Data extract START

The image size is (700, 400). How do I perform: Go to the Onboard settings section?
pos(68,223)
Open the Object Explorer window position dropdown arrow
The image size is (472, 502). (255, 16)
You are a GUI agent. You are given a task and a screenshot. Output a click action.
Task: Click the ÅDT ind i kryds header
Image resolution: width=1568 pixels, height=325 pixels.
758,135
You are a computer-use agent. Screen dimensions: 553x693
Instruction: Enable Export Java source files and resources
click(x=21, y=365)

Data extract END
Data extract START

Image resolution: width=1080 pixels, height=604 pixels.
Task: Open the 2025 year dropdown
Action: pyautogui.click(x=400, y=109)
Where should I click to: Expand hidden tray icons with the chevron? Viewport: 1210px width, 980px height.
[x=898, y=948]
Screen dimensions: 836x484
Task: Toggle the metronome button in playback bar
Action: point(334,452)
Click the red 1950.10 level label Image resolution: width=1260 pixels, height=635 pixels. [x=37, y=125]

Data extract END
Data extract START

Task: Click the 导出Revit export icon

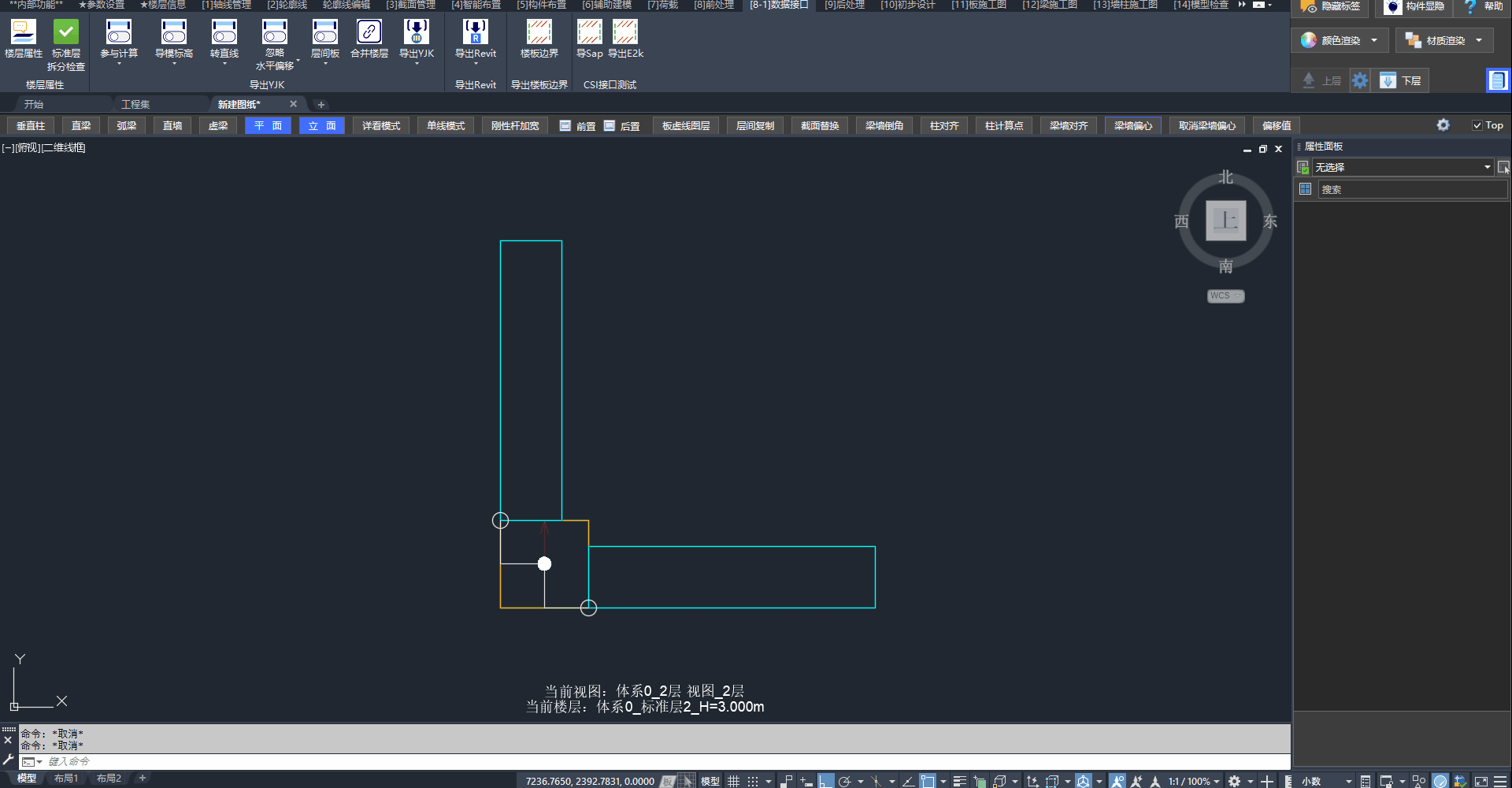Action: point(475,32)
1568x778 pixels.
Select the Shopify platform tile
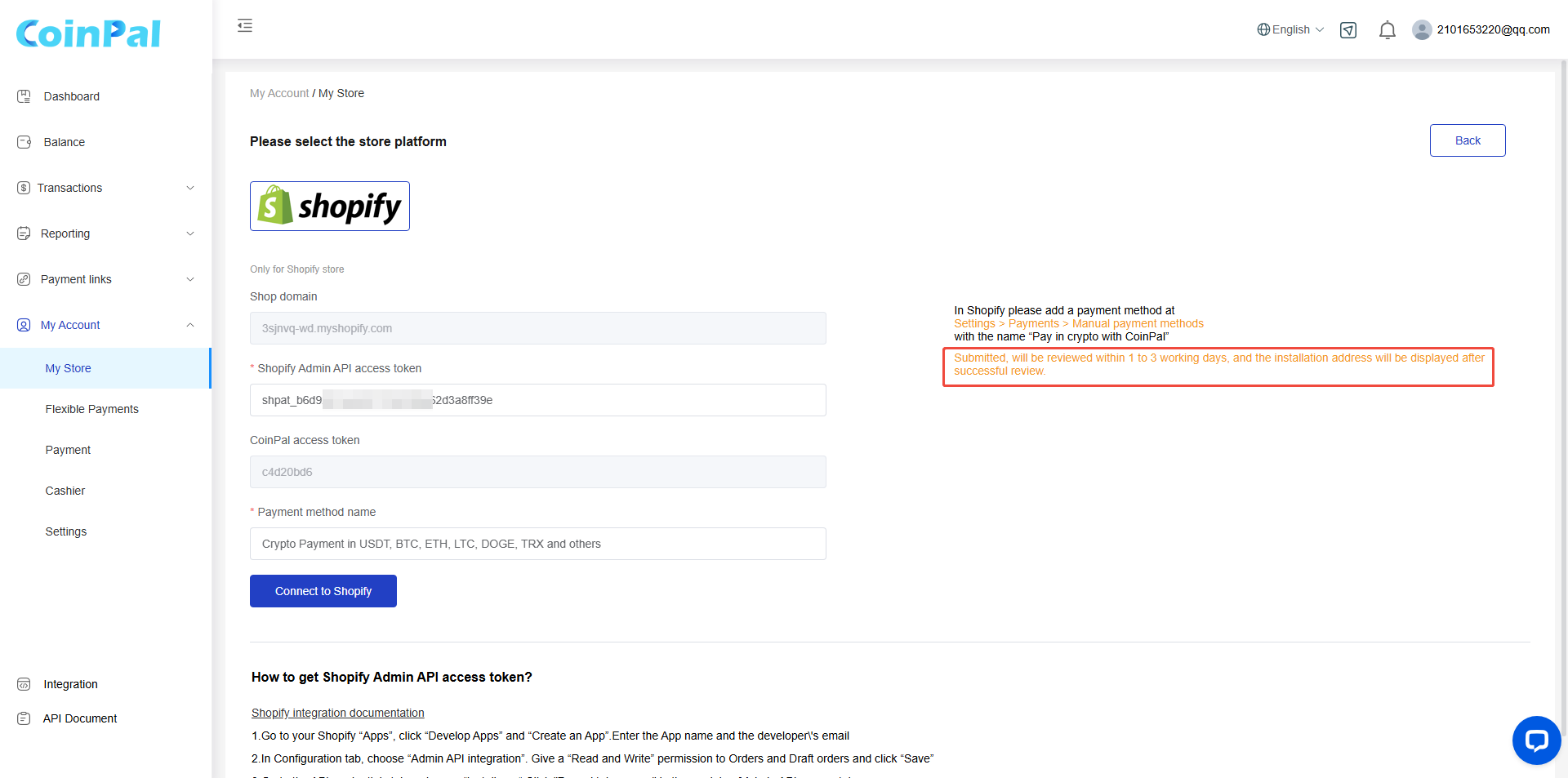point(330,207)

Data extract END

Task
How many lines in the records hold the string "agent"? Reply with the number alone.

Output of the task
2